The point has been made before but it's worth repeating: Australia's free trade agreement with the United States is not a genuine free trade agreement, but a bilateral agreement, covering only parts of our trade. And it is not the only one.

Selective, bilateral trade agreements are proliferating around the world. We can't say for certain, but it seems that, ultimately, they may come to supplant the WTO - or at least to reduce it to irrelevance. And, by contrast with the WTO - which, for all its faults, at least covers everything - the bilaterals will all exclude sensitive areas of trade. This process will, in all likelihood and by stealth, create a system of regional trade blocs.

But back to the current FTA. All kinds of justifications have been advanced by the government. In the beginning it was to be "trade flows", then it was "intangibles". Now what is being said is that the US is vitally important to us and that, because others are concluding FTAs with them, we cannot afford not to have one.
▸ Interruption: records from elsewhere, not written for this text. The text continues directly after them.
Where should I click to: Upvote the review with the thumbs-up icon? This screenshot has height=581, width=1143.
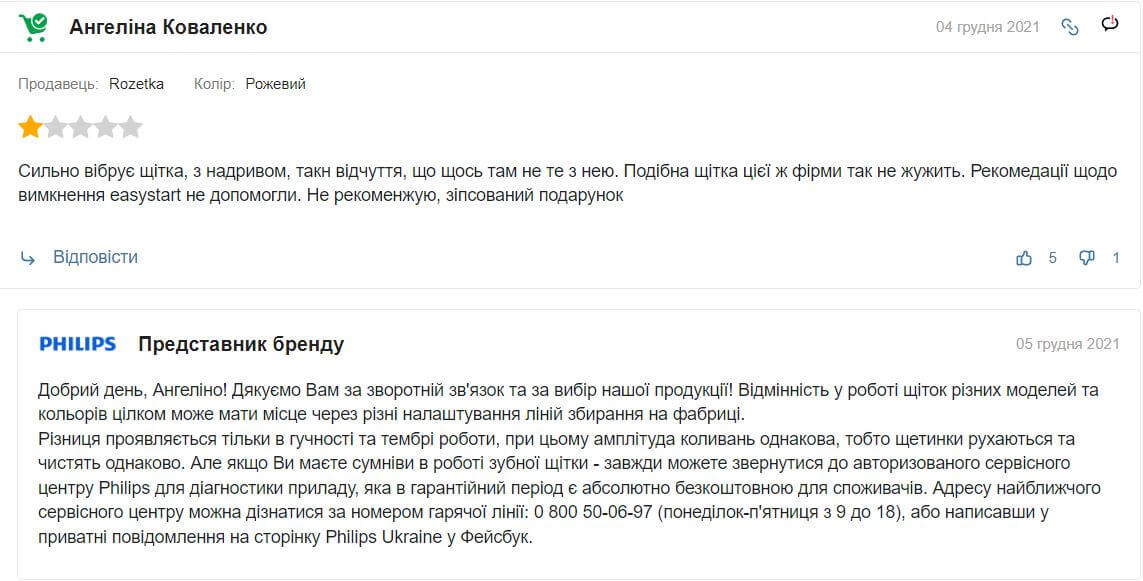1023,257
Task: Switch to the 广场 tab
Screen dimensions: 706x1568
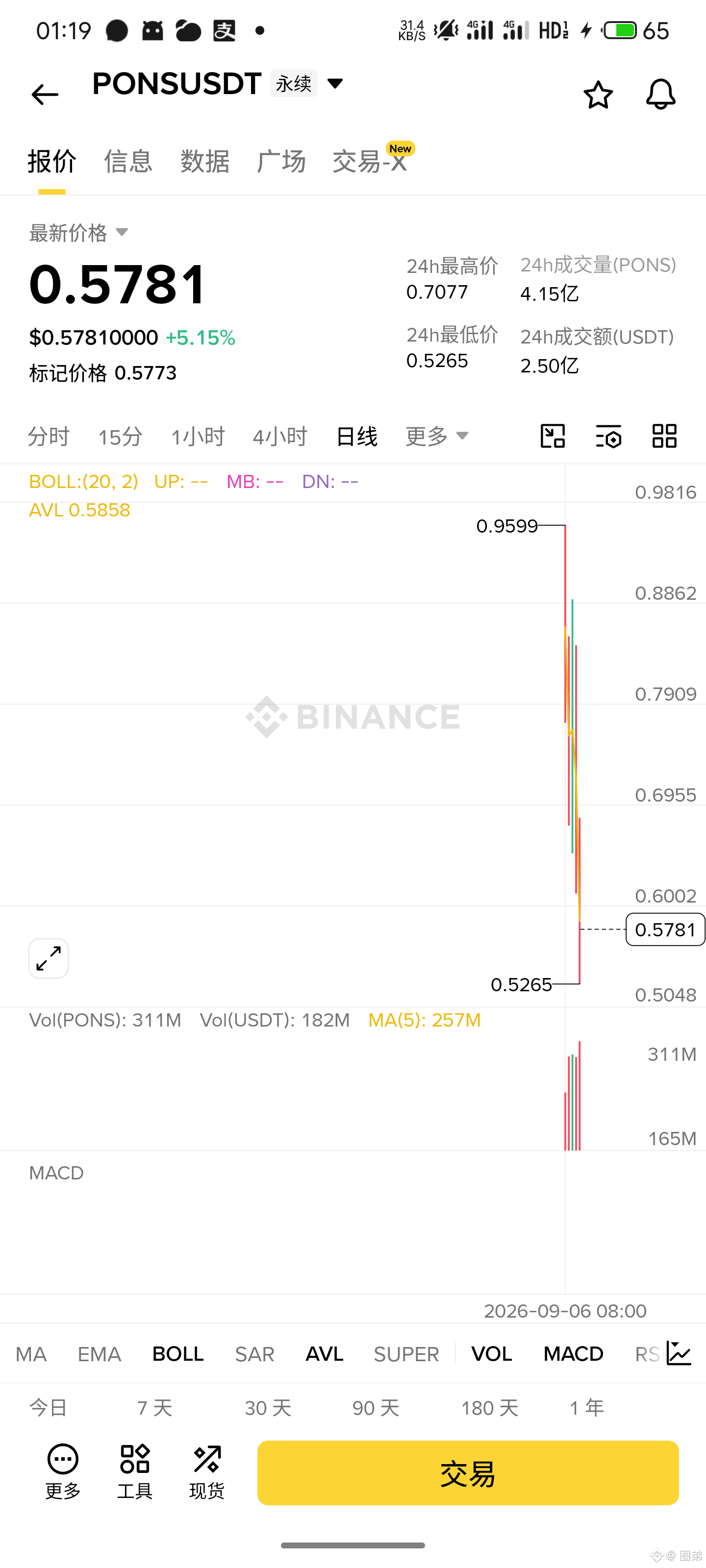Action: 281,161
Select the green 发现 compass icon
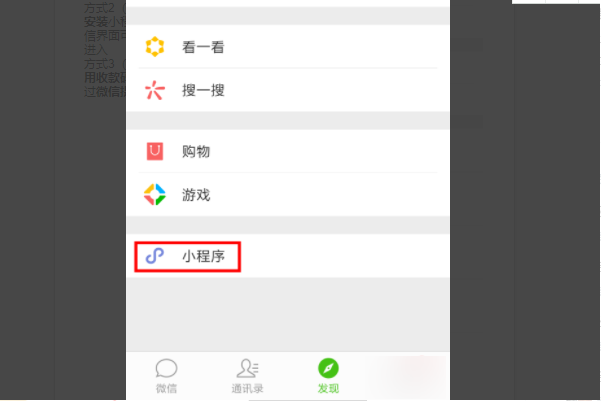601x401 pixels. (328, 368)
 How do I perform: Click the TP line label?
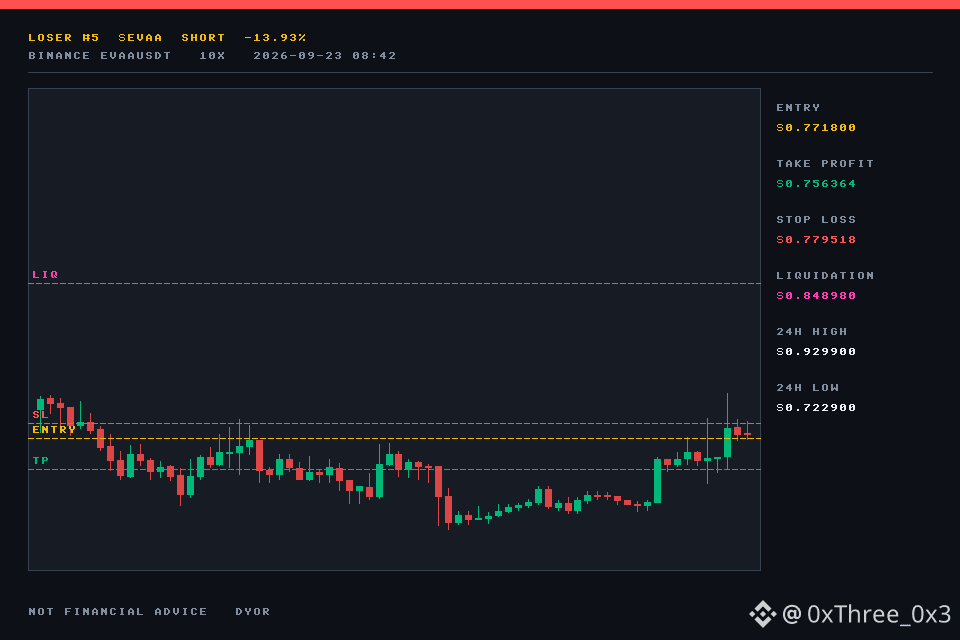tap(40, 461)
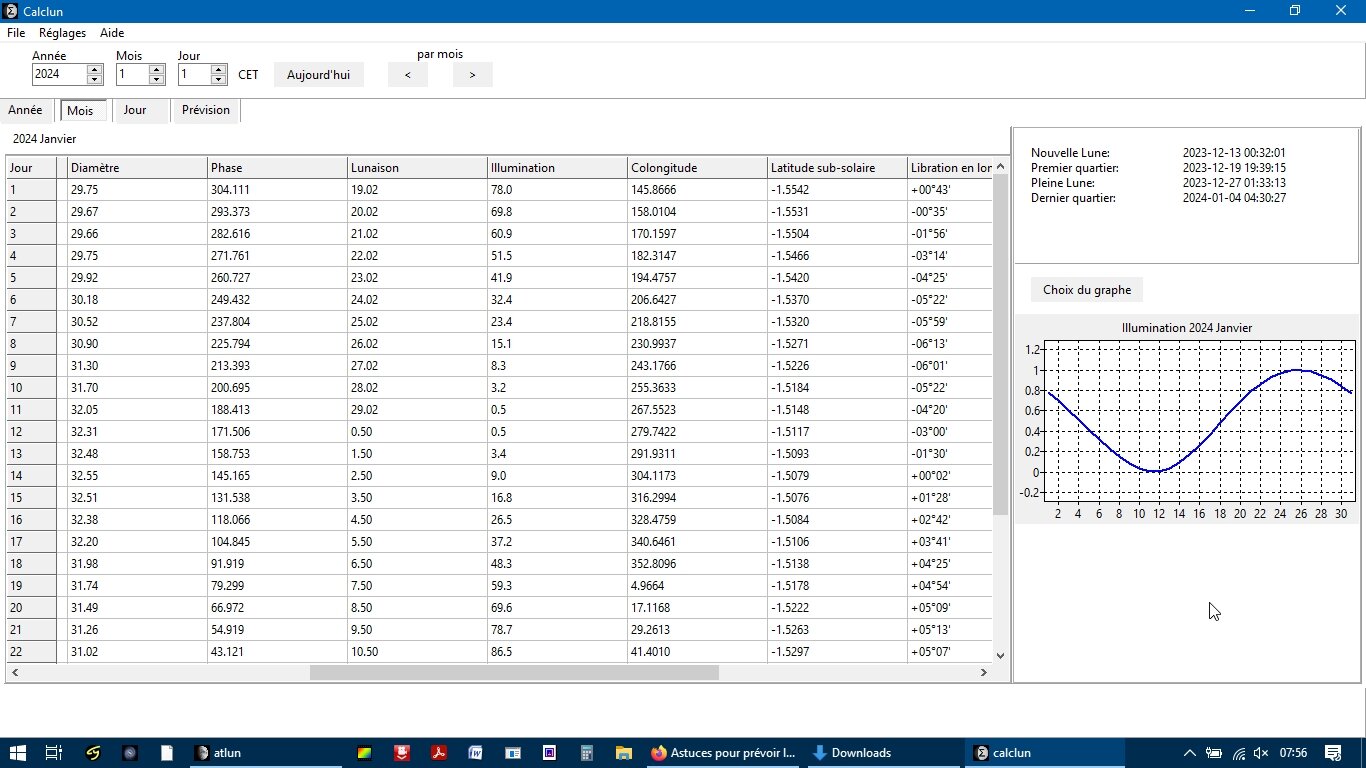The width and height of the screenshot is (1366, 768).
Task: Show hidden system tray icons
Action: 1189,753
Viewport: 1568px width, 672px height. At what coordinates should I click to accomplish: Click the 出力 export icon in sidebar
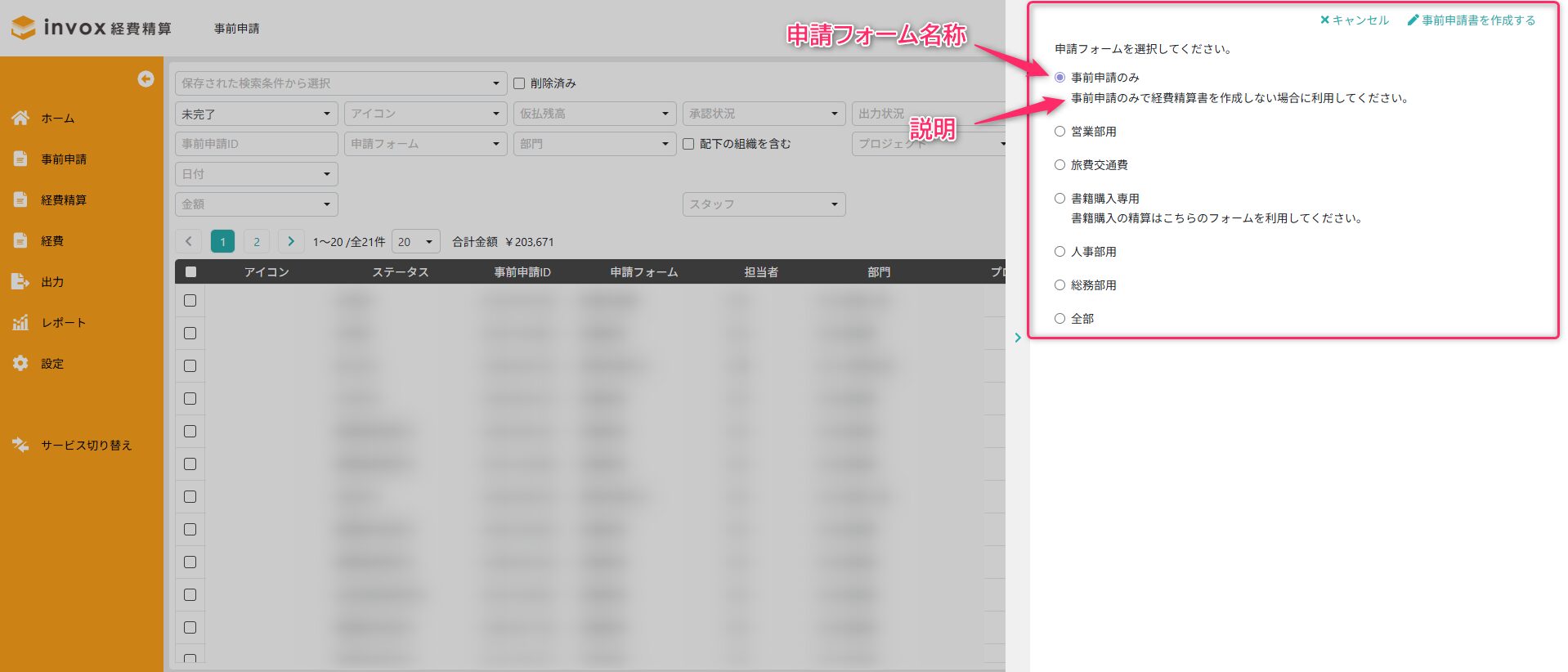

Well, if this is so then we should have been much more careful in deciding what we wanted to have. Presumably, the government knows of some countries which have concluded better agreements with the US than have we - access to US government contracts, for example. Some have been given access to many more US State government contracts than has Australia. The Senate should be asking the Government, why?

No matter from what perspective the FTA is considered, we do not seem to have emerged from it very well. On the face of it, one would assume that there was a reasonable prospect that a Senate Committee, which allowed itself to uncover all of the facts, would reach the same conclusion. But to assume that overlooks the power of Senator Cook as chairman, to influence committee proceedings.

Let us hope he is not disposed to follow the lead, and the arguments, already made by the government.

It will be up to those opposed to the agreement to coordinate sufficiently strong and persuasive contrary arguments for the Senate Committee to consider.